### Exercise prompt:
Please set down only the lines running from the one with "This screenshot has width=1416, height=944." through the last line of the entries, exactly as written and without any pictures.
*** Opening of Data for this exercise ***
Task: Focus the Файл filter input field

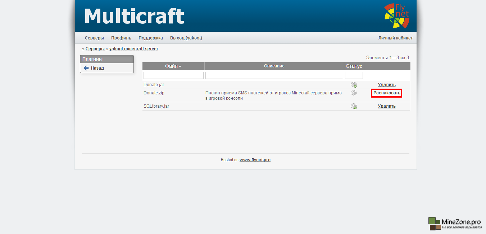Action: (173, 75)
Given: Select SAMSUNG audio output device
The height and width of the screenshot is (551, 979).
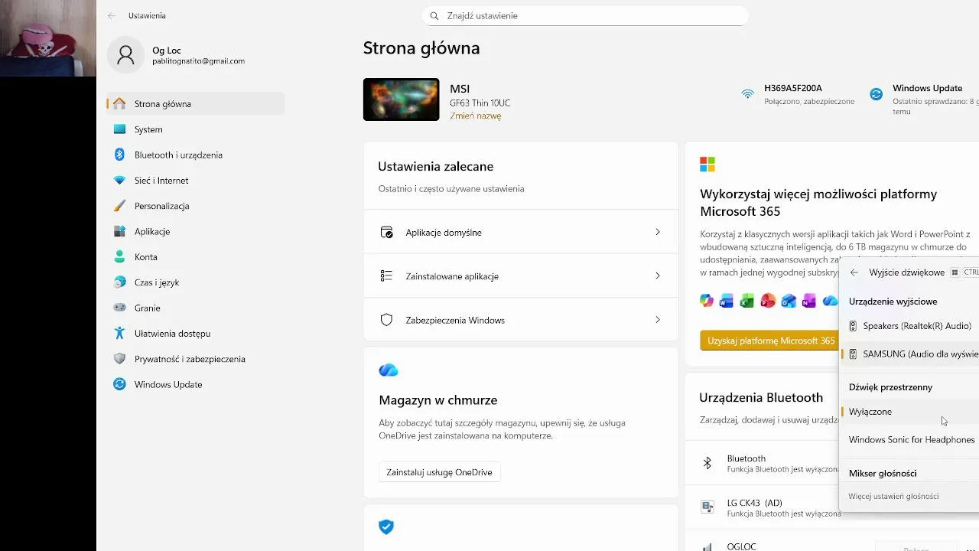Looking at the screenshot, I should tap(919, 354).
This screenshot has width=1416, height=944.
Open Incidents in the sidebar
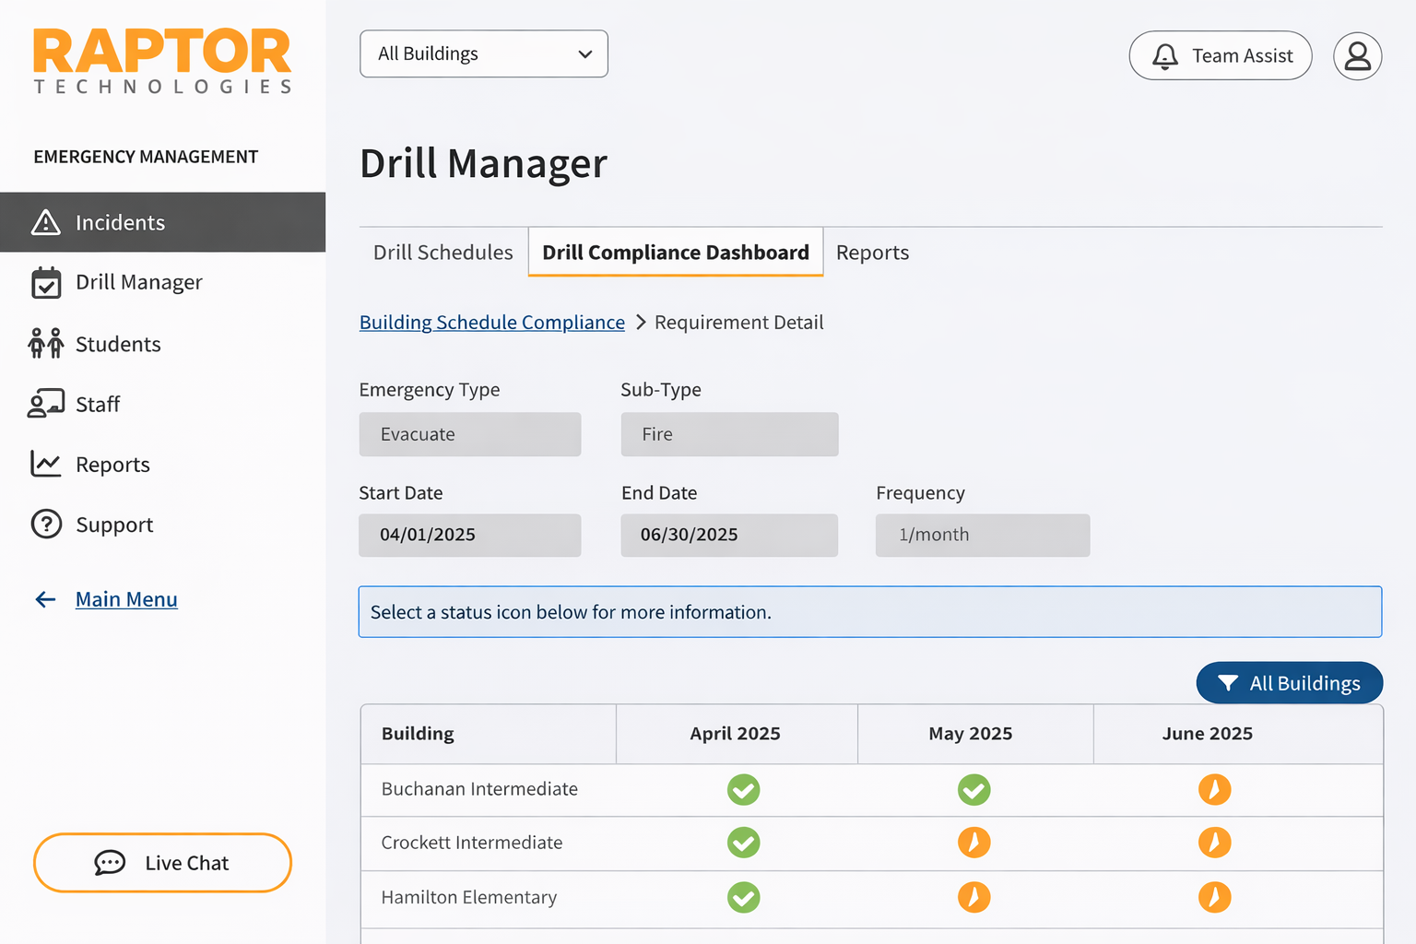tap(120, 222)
*** Close of Data for this exercise ***
### Response:
This screenshot has width=1416, height=944.
Open Incidents in the sidebar
tap(120, 222)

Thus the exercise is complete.